Project Seahorse, The University of British Columbia, 2202 Main Mall, Vancouver, Canada
Corresponding author
s.foster@oceans.ubc.ca
The catch and trade of seahorses (Hippocampus spp.) has been illegal in the Philippines since 2002, but the revision of the Philippines' domestic Fisheries Code in 2015 opened an opportunity to legalize seahorse fisheries and exports if they could be managed for sustainability. To generate vital knowledge in support of this option, we conducted 268 interviews with fishers and traders across seventeen coastal provinces in 2019. We observed a total median annual catch of ~1.5 to 1.6 million individual seahorses, with the tally depending on the method used. Fishers reported catching seahorses from ten different types of fishing gears. The gear with the highest CPUE was a modified push-net, which is pulled across the ocean floor (locally named a “micro-trawl”), with 100 seahorses caught gear-1day-1, while compressor divers contributed half the total estimated catch.
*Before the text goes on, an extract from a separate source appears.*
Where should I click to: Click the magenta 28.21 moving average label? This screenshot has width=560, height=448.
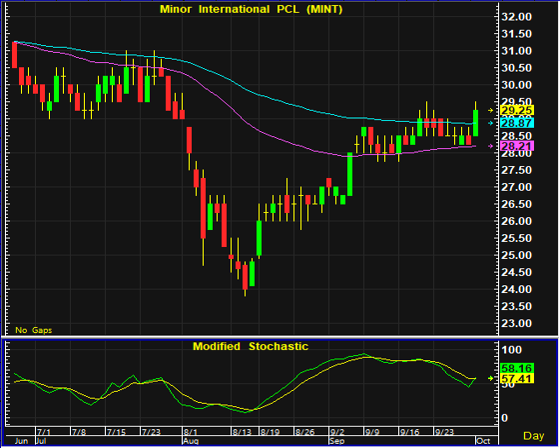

Other important gears were spear/skin divers and standard push nets. The provinces of Iloilo, Masbate, Sulu, Bohol, and Palawan together accounted for over 80% of the total national catch estimate. We photographed little evidence of live trade or domestic use, suggesting that most captured seahorses were exported dried. Buyers reported selling seahorses for between three and five times the price they paid fishers. Of conservation concern, nearly all (98%) fishers reported a decline in seahorse catch over time and highly skewed sex ratios across all species. Our data will help the Philippines’ management agencies decide whether to support the re-opening of legal trade and, if so, how to make it sustainable.